David Green celebrates the life and athletics achievements of his father

Southend AC stalwart Andy Green died peacefully at home on April 18, having suffered a heart attack. He was 77 years old. He leaves behind his beloved wife Mary, two sons David and Michael and five grandchildren.

Andy loved athletics throughout his life. It proved to be a big part of it in many ways. He met Mary (née Tagg) – who would go on to compete in the 400m at the 1968 Olympics – at the English Schools Championships and again at the National training camp at Lilleshall.

Over the years romance blossomed despite them living miles apart, Andy in Manchester and Mary in Norfolk. They were married in August 1965, living all of their married life in Southend.

Andy’s early athletics outings took place in Manchester where he ran for his local club, Salford Harriers. His dad coached him and he competed with varying degrees of success as he went through the ranks. During the winter Andy and his dad would often use their Lambretta headlights as floodlights at the D-shaped track at Boggart Hole Clough.

In 1961 he came second in the National junior 880 yards at Enfield. A feat even more remarkable given Andy and his father rode their 125cc motorbikes on the day of the race from Manchester, competed and rode home. Talk about tough of the track.

Andy ran his first sub-four-minute mile on August 25, 1964, in Blackburn. It was the first sub-four mile in the north of England. He won in 3:59.2, beating the 1957 mile world record-holder Derek Ibbotson.

Andy went on to run his fastest mile on July 5 the following year, at the famous White City. In front of a packed stadium he finished fourth in 3:57.70, only one second behind the winner and beating the double Olympic champion Peter Snell. All eight runners in the race went below the magic four-minute mark.

In 1967 at the age of 25 he won the AAA mile title in a championship record time of 4:00.6. With 300m to go, Andy was in last place. He hit the front with yards to go having run a 56-second last lap. This record still stands despite a centenary mile being held in 1980 with Steve Ovett and John Walker in the field.

In 1970, running took a back seat. He focused on raising his family, his teaching career and playing the guitar in many semi-professional bands.
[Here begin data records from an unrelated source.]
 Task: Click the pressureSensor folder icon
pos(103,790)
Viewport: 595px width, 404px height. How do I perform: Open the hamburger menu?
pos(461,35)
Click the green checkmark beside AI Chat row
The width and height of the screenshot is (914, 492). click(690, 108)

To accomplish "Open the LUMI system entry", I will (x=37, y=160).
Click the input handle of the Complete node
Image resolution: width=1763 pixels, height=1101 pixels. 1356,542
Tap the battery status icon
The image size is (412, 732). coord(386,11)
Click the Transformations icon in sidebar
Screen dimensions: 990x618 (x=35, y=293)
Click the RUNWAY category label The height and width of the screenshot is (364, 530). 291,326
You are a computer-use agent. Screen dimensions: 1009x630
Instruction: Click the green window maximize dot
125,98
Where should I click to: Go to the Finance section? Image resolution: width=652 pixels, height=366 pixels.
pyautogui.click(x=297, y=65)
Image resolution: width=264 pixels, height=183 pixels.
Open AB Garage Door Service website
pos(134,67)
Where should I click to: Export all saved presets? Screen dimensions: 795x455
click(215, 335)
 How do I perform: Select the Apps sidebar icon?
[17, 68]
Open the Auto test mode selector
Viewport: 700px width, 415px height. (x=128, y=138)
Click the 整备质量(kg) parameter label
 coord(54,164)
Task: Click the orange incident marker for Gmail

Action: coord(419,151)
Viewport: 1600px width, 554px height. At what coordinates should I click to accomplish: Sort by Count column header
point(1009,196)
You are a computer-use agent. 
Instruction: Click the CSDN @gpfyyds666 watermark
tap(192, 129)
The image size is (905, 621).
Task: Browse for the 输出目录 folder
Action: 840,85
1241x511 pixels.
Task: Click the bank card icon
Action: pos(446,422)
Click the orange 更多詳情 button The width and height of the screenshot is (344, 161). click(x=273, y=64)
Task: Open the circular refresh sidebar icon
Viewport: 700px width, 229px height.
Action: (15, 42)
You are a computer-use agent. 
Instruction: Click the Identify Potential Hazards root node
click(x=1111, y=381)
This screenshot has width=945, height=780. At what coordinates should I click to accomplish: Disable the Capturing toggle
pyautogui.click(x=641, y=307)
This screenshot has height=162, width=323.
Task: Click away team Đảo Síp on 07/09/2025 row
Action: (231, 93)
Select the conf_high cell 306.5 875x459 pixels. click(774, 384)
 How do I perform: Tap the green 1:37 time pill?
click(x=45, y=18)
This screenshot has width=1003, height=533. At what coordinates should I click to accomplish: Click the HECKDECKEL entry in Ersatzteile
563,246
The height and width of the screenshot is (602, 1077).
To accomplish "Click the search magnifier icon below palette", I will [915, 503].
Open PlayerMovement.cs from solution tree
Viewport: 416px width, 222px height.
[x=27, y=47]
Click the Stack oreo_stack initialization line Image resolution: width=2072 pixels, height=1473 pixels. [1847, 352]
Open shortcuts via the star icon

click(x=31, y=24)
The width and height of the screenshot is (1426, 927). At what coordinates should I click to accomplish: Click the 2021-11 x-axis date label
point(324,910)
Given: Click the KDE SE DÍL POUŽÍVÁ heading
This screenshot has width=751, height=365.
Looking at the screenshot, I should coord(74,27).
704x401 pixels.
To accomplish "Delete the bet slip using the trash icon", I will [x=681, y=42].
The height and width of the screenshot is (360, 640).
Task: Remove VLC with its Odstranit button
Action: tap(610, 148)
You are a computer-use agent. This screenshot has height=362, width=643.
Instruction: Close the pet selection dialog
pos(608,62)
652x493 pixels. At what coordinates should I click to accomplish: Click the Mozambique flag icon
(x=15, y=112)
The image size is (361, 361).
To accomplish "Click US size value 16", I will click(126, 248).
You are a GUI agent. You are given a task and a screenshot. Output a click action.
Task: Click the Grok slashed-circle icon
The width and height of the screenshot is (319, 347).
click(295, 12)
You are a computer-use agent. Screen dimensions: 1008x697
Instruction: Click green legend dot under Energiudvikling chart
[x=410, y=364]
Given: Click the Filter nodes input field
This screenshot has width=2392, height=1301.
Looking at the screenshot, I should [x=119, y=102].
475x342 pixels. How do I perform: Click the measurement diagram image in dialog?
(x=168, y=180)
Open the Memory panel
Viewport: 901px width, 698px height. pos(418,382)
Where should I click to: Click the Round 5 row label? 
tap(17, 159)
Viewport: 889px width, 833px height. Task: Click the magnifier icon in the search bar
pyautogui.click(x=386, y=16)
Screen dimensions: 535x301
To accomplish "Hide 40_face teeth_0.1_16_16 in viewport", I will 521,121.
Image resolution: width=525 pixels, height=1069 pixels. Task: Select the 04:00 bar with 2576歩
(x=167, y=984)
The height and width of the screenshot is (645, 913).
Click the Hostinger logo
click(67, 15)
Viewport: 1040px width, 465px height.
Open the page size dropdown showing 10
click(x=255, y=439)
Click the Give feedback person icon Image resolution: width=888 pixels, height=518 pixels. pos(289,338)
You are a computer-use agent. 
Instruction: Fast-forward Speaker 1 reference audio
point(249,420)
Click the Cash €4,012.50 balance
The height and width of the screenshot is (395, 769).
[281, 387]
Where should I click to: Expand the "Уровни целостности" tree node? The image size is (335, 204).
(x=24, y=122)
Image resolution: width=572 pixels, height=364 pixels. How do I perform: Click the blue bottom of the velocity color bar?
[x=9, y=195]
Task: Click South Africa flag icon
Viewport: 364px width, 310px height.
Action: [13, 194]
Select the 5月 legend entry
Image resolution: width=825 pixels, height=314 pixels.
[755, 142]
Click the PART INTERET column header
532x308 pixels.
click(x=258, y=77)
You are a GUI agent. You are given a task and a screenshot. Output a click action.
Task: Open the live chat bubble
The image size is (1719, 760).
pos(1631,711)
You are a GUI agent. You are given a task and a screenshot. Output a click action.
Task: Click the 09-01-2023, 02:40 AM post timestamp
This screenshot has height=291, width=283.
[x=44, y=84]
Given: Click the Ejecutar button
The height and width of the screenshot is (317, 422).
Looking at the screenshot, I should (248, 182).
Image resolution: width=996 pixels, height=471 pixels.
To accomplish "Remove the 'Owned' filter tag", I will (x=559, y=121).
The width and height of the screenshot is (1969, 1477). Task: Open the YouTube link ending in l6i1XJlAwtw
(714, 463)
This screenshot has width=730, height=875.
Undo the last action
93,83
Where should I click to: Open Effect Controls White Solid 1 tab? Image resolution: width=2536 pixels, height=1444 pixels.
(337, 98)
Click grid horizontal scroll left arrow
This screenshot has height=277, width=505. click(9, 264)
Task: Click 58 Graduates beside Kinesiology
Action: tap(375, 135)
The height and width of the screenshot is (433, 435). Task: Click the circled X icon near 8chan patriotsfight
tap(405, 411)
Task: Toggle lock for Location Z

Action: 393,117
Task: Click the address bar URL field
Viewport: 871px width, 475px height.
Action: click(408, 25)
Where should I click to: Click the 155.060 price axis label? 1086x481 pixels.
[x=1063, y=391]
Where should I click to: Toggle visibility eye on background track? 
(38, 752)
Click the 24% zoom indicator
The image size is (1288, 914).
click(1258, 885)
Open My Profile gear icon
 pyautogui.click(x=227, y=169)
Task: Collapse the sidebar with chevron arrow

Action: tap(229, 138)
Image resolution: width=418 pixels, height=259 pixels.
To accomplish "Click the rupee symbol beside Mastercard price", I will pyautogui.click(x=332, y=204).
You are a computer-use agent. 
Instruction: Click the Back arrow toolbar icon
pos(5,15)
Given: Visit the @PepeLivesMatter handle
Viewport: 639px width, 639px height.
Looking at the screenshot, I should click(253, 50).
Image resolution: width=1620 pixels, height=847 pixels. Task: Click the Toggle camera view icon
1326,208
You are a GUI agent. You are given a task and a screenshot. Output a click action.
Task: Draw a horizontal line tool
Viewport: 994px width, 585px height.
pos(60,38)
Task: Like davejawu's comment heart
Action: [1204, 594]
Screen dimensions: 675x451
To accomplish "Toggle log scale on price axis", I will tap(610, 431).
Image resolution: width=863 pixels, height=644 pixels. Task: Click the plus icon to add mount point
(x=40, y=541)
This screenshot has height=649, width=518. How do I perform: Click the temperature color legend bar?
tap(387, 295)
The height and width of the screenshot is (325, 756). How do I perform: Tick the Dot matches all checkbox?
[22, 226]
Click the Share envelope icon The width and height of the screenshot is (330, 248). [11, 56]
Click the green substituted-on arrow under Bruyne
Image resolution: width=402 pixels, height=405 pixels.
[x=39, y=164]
During this break, Andy and Mary found time to become founding members of Castle Point Joggers. They would take the group through a warm-up routine, a short run and a longer run for the more capable. In those days running was nowhere near the mass participation sport it is now. Drivers of cars would regularly wind their windows down and shout “get your knees up”.

Both Andy and Mary ran in the Sunday Times National Fun Run on several occasions. The huge event for jogging clubs attracted several thousand runners, split into age groups, and it goes without saying that they both finished at the sharp end of their races.

Andy donned his spikes again when he returned to compete as a veteran. In 1983 he finished second in the 800m and 1500m national championships, running 1:58.3 and 4:12.8 respectively. He also won the Essex vets 1500m champs three years in a row, returning again after a break from competing to win the M5o 1500m title.

Andy and Mary took over the running of the Southend 5 mile race which became the extremely successful 10km event. This involved a tremendous amount of work from a collective of club stalwarts. My brother and I spent many hours stuffing envelopes with race numbers.

Andy and Mary supported both my brother and I in our modest sporting endeavours like we were champions. If they could be there they would be in full voice shouting encouraging words from the sidelines.

Andy’s love for running and support for Southend AC continued right up until the end of his life. We saw Adam Hickey win the 2020 Essex Champs. We also watched in wonder his amazing shoeless run in the National cross country on YouTube. It was one of the bravest runs my dad said he had ever seen.

READ MORE: Shoe-less Adam Hickey shows ‘spirit of cross-country’

Just a few weeks ago Andy took himself off to the local field and did a fartlek session. Maybe he was planning an over-80 comeback.

Andy had seven GB internationals, 1963-67
He finished 2nd in the 1965 World University Games 1500m
AAA 1 mile champs – 2nd in 1965, 1st in 1967
AAA indoor Champs – 1000 yards 2nd in 1963, 1 mile 3rd in 1965
Southern 880y – 1st in 1965 and 1967
He set a UK indoor 800m record with 1:52.6 in 1963 and had the following PBs: 880y 1:49.5 (1964), 1000y 2:08.7 (1969), 1000m 2:21.6 (1968), 1500m 3:42.2 (1965), 1M 3:57.74 (1965), 2000m 5:19.0 (1968), 3000m 8:06.2 (1969), 2M 8:47.0 (1965), 3M 13:48.6 (1968), 5000m 14:19.6 (1969).